> [Problem details] Restating the data exactly is the whole task.

--- START ---

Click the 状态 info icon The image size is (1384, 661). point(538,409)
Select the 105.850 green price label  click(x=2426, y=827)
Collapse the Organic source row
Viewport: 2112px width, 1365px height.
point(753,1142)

--- END ---

> [Output below]
Click the 状态 info icon The image size is (1384, 661). point(538,409)
Select the 105.850 green price label  click(x=2426, y=827)
Collapse the Organic source row
Viewport: 2112px width, 1365px height.
point(753,1142)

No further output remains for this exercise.